Most of our new stuff coming on has very limited take or pay and that the market in these last couple rounds as built as not supported take or pay economics. But what I would say is that Mont Belvieu fractionation position and we anticipated the four and five being full, but under the scenario that they wouldn't we're not full we always have the option to take barrels that were fracking in the Mid-Continent moving down to the Gulf Coast and collect the additional Conway to Belvieu spread on that piece, but I don't think. What I'm seeing today with what's coming on. Now, there may be a little bit of short-term overcapacity in the fractionation market. But I think long term beaten up pretty quickly. And also remember that a lot of the players that are building these fracs today are storing raw feed and they will have to frac that off once they come on. So it's not just new production its production that's coming on. Now that we do not have enough frac capacity to today.
We'll take our next question from Craig Shere of Tuohy Brothers.
Three quick questions around Elk Creek, the growth that we're seeing out of the Bakken or out of the Rockies is being railed and the rail volumes have, if I understand that de minimis margins currently. So when the southern leg of Elk Creek opens up and we have more capacity upstream the Bakken NGL line, those volumes kind of immediately get what$0.20plus bump in margin?
Yes, you’re pretty close.
And on the 200,000 a day ultimate capacity that's been contracted in the Rockies, two questions on that. One, how long do you think that that could take to reach full capacity on those contracts. And two, can you break it down between Bakken and DJ?
I think we will ramp up to that 200,000 fairly quickly. I would say probably as we get into 2021, we will see that volume be at that rate up to 200,000 barrels. And once again, as Kevin said, that is assuming no ethane, if anything comes on your reset a lot quicker, so I think it take a little bit of time. I think the last piece will come in the delay on the last piece would be. We got to get the lateral over which will be completed the end of 2020.And then it would you repeat your last part of the question?
I wanted to get a sense where it's all sourcing from in terms of proportion from the Bakken or DJ?
I would say about 70% to 80% coming out of the Bakken.
Right. And one last versus…
Craig, just before you, before you move on, really a lot of those volumes are coming out of the powder not as DJ.
Yes, 80% of the Bakken and almost the almost the rest of it's all out of the Powder River.
And the last question I noticed DCF coverage in the quarter was aided by lower sequential maintenance like CapEx and higher sequential other income, can you touch on the repeatability of that?
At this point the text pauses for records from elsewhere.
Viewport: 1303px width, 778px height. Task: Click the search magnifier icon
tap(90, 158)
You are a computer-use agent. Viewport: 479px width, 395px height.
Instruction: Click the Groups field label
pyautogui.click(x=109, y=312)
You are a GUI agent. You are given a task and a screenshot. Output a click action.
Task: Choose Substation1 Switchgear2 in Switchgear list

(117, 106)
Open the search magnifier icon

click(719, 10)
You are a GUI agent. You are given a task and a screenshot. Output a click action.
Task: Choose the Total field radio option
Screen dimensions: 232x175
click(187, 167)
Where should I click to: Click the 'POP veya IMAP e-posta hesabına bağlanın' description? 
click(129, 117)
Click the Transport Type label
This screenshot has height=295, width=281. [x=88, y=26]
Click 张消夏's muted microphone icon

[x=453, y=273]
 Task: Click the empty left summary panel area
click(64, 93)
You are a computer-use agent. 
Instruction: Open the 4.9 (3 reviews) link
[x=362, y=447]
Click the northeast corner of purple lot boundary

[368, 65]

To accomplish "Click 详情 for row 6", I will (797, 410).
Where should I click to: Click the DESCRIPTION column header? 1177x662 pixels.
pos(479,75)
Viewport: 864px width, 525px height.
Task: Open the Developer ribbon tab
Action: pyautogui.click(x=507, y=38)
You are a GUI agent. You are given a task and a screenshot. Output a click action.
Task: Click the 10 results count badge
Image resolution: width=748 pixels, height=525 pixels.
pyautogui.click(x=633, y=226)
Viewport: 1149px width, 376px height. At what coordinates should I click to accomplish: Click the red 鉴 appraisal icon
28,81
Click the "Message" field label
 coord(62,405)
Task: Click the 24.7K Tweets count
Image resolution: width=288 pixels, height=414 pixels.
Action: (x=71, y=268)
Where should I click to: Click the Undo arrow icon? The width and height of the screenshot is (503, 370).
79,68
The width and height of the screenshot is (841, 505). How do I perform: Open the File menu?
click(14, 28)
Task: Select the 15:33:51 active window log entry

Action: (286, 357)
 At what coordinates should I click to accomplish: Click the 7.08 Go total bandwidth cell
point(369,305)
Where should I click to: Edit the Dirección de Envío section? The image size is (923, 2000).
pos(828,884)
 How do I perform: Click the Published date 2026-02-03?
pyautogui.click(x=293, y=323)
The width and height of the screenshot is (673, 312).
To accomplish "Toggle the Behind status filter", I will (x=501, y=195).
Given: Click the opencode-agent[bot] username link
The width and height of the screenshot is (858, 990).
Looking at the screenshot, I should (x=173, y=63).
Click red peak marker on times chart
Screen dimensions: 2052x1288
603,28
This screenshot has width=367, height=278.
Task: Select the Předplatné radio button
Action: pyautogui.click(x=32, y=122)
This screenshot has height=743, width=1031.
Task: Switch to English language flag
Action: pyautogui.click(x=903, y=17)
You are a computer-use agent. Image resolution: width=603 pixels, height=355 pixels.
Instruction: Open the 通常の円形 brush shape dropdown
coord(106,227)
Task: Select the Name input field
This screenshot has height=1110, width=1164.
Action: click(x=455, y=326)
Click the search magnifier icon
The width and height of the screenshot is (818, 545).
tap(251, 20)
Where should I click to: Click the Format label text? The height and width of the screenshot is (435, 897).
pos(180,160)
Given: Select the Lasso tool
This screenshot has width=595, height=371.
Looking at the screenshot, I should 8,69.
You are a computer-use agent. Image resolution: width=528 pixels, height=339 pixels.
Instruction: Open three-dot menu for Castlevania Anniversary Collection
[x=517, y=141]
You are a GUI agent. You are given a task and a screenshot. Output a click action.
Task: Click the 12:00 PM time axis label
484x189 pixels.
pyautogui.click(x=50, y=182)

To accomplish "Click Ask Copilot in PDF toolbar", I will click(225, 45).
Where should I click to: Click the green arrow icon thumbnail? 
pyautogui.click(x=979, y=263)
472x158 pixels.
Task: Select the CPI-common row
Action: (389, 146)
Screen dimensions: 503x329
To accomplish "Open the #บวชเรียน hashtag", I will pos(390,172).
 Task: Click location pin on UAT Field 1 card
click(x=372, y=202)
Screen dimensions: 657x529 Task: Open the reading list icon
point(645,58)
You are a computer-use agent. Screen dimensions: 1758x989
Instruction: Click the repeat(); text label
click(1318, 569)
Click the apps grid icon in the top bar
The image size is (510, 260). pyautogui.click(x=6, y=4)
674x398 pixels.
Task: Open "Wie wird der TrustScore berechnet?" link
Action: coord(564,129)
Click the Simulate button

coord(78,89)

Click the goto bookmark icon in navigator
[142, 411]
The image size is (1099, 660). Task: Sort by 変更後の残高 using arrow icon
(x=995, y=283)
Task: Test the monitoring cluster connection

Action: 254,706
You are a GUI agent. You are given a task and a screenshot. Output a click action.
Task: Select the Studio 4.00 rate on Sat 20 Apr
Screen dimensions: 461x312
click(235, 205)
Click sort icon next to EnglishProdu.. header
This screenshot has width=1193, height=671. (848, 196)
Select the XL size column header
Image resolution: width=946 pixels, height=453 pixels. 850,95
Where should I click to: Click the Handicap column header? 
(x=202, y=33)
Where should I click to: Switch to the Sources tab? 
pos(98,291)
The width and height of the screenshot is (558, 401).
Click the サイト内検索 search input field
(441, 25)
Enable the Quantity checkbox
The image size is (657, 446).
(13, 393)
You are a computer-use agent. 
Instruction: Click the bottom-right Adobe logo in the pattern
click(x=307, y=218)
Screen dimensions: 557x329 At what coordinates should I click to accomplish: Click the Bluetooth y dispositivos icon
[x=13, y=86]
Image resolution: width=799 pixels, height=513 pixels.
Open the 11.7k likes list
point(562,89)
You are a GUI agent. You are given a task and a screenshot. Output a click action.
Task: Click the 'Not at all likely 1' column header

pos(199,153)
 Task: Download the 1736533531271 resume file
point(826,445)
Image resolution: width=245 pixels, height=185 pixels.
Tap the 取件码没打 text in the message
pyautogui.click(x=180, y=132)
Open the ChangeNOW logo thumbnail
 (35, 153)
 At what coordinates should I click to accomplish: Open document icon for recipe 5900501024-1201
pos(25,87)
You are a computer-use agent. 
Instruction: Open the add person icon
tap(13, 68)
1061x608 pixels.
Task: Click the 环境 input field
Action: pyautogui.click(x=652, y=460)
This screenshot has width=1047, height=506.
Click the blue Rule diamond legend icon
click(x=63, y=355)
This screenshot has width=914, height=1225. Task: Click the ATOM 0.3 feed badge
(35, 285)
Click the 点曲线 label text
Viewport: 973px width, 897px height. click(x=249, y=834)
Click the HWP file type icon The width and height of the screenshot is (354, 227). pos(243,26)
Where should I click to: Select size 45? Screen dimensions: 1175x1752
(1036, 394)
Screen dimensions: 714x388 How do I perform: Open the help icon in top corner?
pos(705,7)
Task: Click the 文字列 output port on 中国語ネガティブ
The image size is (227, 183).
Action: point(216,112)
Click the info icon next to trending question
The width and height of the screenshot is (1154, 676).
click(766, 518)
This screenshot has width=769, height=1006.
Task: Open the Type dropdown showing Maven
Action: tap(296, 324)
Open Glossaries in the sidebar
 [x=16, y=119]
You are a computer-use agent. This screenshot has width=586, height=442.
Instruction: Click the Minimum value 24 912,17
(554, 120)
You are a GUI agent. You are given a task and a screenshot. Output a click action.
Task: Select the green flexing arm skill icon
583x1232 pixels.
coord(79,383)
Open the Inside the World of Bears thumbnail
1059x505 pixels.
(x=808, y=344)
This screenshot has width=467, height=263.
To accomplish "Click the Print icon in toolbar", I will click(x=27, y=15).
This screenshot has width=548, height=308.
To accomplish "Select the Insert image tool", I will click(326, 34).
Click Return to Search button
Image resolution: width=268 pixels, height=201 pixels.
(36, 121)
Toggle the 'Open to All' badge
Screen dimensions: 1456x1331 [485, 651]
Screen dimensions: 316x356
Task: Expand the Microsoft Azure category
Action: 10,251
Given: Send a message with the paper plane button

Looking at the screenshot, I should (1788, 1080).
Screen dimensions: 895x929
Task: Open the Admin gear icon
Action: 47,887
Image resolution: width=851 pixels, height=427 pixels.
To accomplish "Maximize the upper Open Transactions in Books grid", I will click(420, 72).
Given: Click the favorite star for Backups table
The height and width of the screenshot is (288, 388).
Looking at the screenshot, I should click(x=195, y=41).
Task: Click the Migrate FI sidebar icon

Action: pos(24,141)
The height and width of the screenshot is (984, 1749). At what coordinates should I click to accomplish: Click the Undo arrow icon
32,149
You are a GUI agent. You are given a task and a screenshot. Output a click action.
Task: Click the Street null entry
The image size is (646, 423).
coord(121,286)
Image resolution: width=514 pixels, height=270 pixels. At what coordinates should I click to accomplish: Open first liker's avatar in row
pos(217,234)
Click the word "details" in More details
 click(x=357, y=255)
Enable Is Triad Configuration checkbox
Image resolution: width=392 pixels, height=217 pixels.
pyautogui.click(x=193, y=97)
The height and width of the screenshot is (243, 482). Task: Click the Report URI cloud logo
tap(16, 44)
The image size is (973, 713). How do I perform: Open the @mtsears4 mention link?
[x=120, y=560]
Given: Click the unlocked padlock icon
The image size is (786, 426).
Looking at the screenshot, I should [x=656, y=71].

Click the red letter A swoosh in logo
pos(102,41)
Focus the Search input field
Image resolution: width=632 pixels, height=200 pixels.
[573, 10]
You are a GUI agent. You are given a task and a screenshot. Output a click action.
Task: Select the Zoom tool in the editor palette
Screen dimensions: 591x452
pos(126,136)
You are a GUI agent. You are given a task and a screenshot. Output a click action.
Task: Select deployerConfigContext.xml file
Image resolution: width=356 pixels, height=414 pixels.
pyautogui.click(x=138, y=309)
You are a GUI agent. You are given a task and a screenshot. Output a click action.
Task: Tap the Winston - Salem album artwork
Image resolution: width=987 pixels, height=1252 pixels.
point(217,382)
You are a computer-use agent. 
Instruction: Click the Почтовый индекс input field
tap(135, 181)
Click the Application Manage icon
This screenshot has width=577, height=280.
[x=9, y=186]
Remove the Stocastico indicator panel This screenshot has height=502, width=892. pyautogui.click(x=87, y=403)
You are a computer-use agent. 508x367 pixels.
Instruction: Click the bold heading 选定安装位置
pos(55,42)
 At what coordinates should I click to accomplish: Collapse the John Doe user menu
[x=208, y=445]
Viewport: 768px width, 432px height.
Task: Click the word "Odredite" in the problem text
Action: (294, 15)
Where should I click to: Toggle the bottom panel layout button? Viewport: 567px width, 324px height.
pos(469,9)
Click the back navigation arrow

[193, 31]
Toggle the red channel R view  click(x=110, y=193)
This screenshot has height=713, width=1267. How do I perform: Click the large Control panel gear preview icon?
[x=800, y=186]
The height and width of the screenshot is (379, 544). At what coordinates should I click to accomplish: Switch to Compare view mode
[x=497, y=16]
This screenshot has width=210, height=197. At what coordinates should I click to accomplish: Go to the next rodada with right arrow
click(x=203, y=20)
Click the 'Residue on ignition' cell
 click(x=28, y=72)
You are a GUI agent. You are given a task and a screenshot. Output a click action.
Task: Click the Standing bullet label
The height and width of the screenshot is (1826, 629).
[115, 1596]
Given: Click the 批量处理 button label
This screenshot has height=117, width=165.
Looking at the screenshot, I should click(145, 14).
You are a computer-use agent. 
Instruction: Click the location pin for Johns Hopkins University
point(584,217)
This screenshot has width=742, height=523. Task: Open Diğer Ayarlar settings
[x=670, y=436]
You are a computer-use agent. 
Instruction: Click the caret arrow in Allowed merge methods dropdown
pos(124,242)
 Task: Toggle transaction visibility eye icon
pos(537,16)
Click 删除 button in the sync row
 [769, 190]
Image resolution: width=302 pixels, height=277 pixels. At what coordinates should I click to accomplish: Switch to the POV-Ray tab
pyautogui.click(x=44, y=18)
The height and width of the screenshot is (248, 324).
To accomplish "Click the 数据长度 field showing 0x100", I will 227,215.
I think it's maintenance is just normal timing that comes and goes quarter-to-quarter and when the project gets done or not. The other was a small and non-strategic assets that we sold for a very small amount of money. So that was just a kind of ordinary course cleaning up some assets.
Thank you, this concludes our questions for today. I'll turn it back to Andrew Ziola for closing remarks.
Thank you, Todd. Our quiet period for the second quarter starts when we close our books in early July and extends until we release earnings in later July. We will provide details for the conference call at a later date. Thank you for joining us, and the IR team will be available throughout the day. Have a good week.
Thank you, ladies and gentlemen, this concludes today's conference. You may now disconnect.